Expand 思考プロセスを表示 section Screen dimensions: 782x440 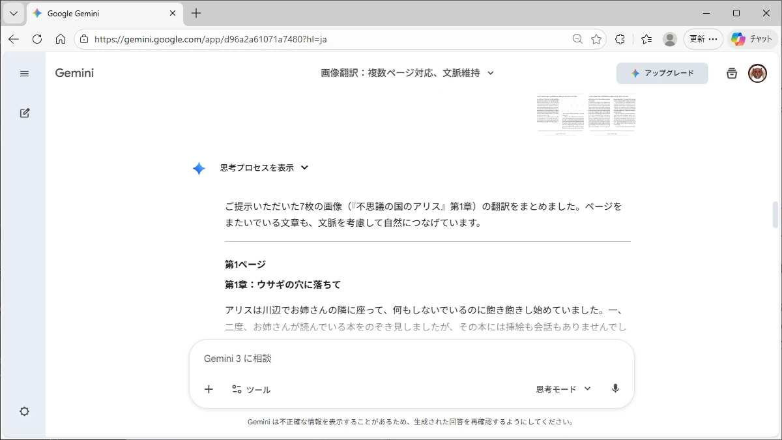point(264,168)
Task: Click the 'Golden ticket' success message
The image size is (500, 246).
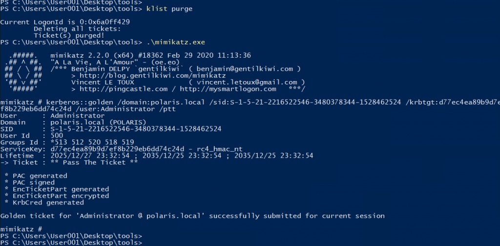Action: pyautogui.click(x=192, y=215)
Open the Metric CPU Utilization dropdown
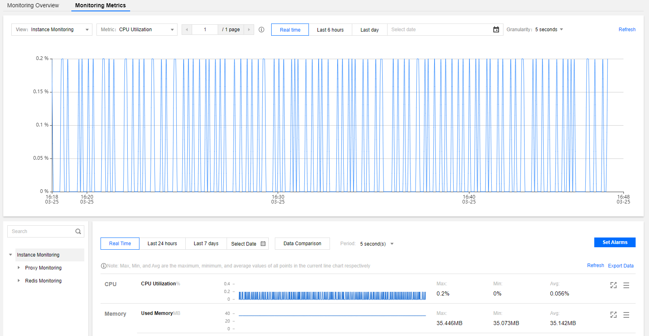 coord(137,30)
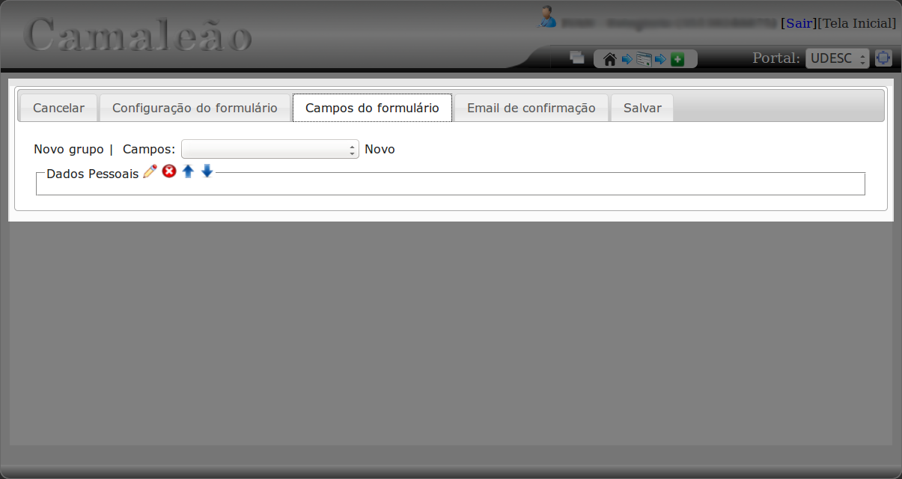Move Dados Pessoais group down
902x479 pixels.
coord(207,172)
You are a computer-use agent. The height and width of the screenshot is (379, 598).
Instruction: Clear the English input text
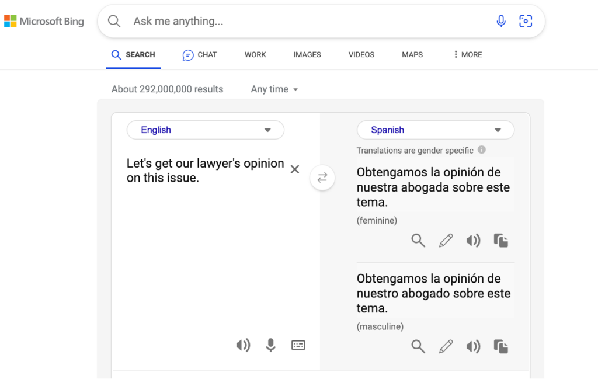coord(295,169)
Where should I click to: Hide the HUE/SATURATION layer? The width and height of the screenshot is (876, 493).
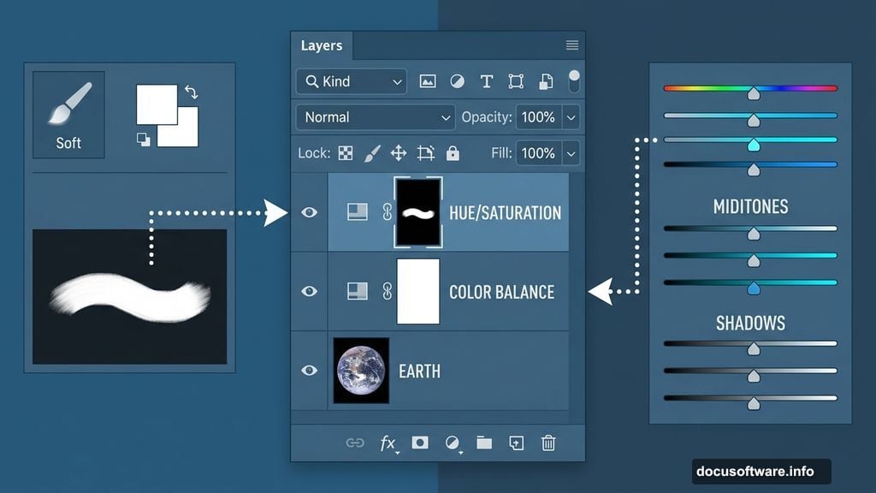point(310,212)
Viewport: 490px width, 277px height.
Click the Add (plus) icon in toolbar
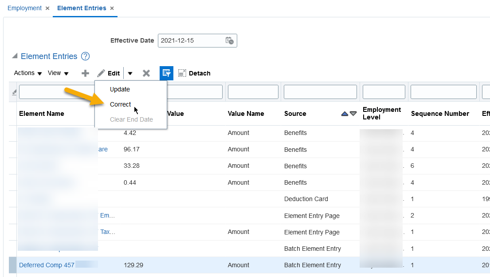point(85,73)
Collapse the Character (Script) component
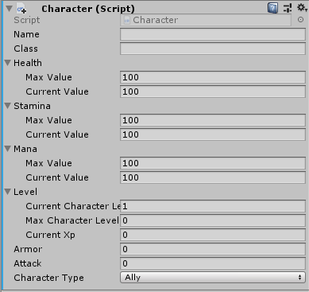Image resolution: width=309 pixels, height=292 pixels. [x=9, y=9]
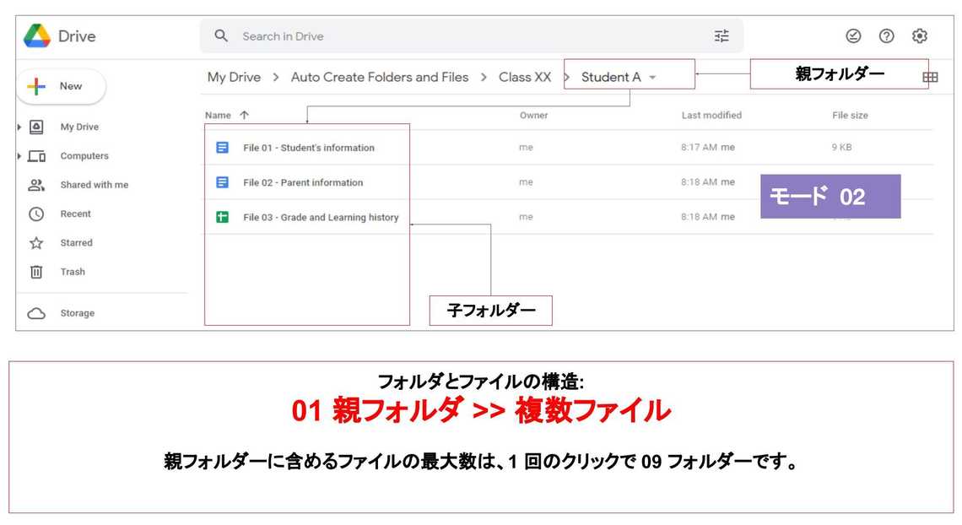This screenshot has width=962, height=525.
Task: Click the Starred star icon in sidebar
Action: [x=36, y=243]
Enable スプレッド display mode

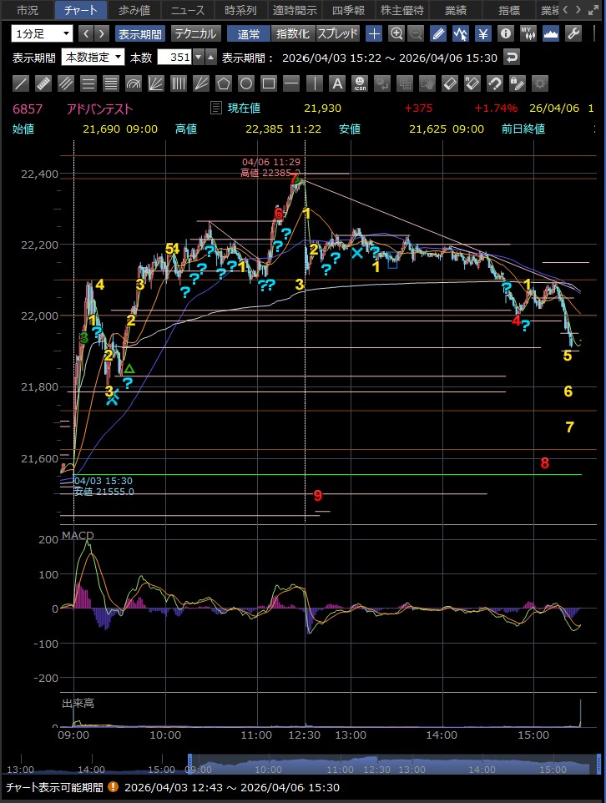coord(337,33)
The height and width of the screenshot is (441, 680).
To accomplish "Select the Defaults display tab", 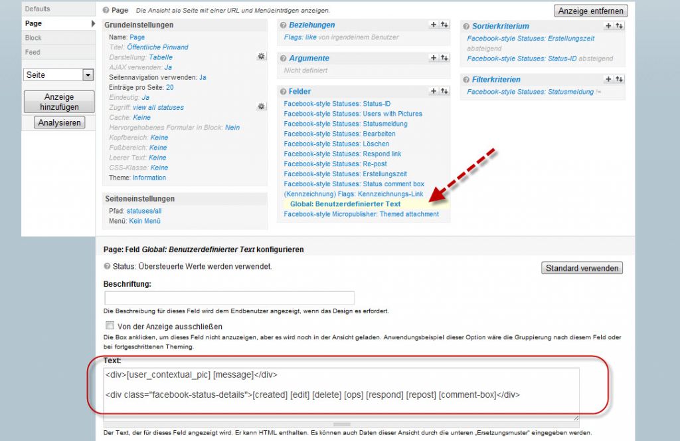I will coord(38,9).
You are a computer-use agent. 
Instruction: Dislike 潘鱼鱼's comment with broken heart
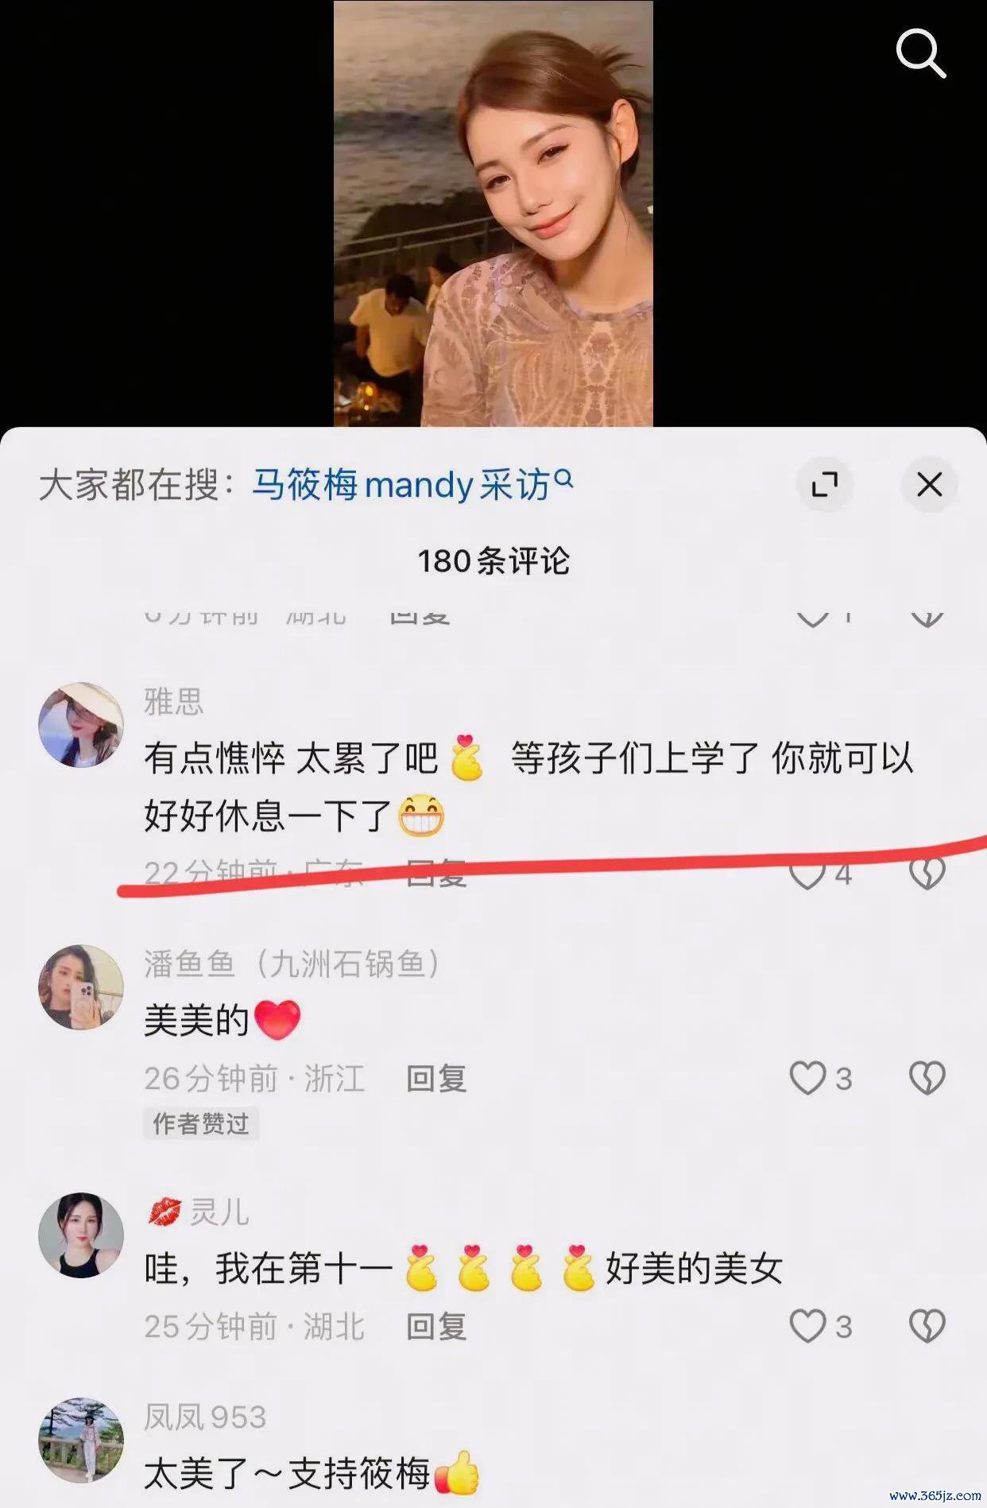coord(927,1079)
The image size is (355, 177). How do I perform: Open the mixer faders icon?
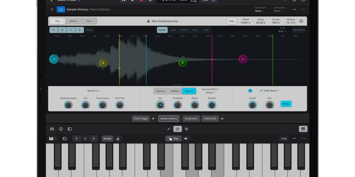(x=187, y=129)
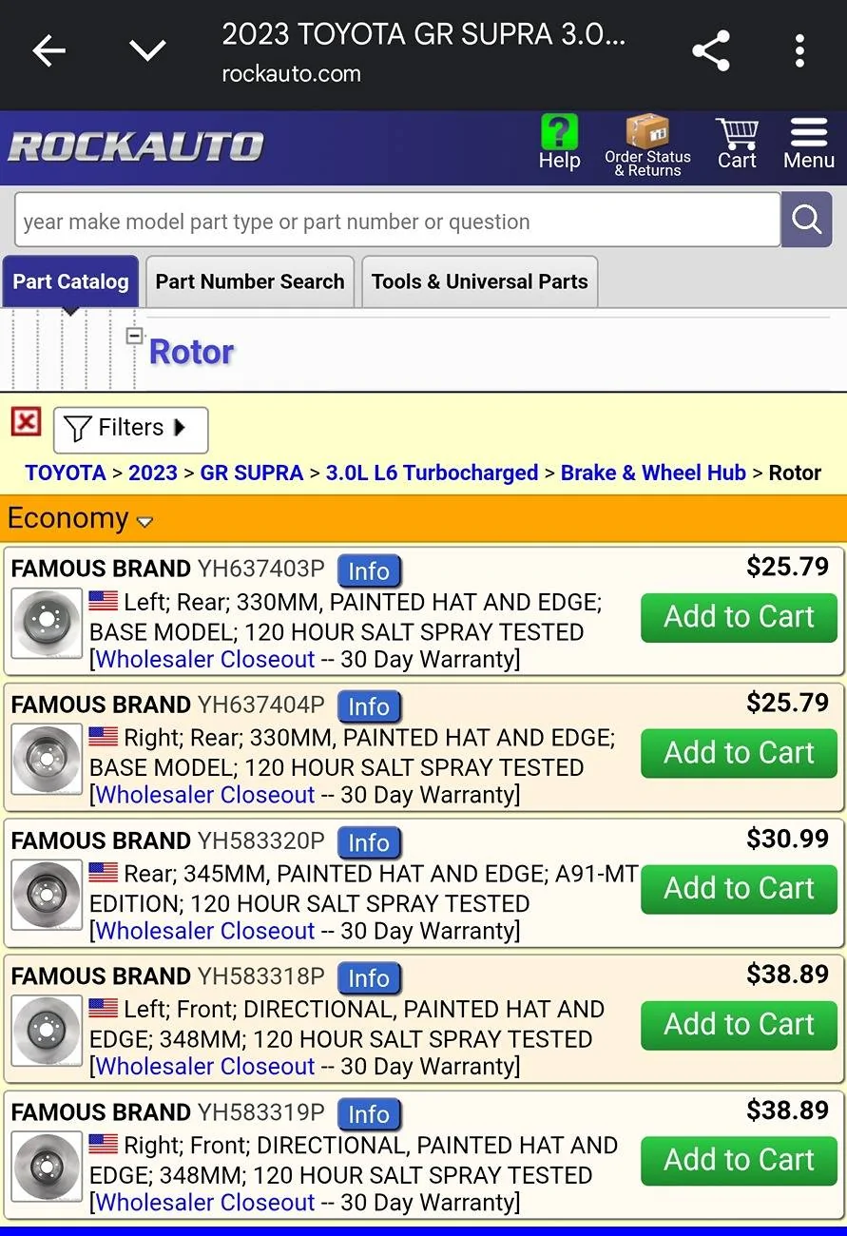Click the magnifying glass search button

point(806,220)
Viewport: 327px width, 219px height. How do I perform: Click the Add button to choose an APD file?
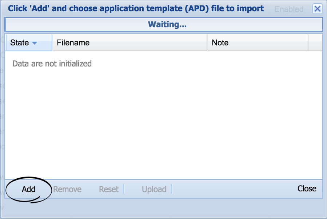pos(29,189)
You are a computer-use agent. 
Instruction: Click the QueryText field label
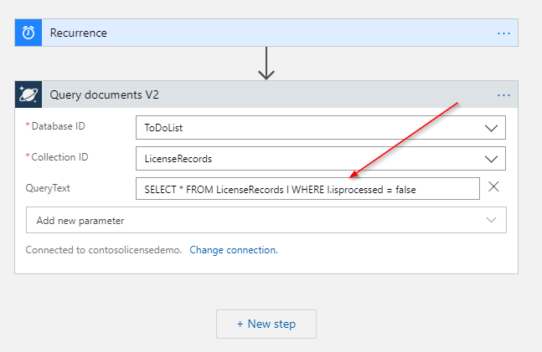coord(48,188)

Exercise prompt: If a picture sits between the line containing "Viewport: 490px width, 277px height." and the line containing "The height and width of the screenshot is (441, 680).", leave it out, and return the lines of that range above exactly, both ends included.

Worked solution:
Viewport: 490px width, 277px height.
Click the Add (plus) icon in toolbar
point(85,73)
Collapse the Character (Script) component
Image resolution: width=309 pixels, height=292 pixels. [x=9, y=9]
This screenshot has width=962, height=525.
Task: Click the Starred star icon in sidebar
Action: [x=36, y=243]
Enable スプレッド display mode

coord(337,33)
The height and width of the screenshot is (441, 680).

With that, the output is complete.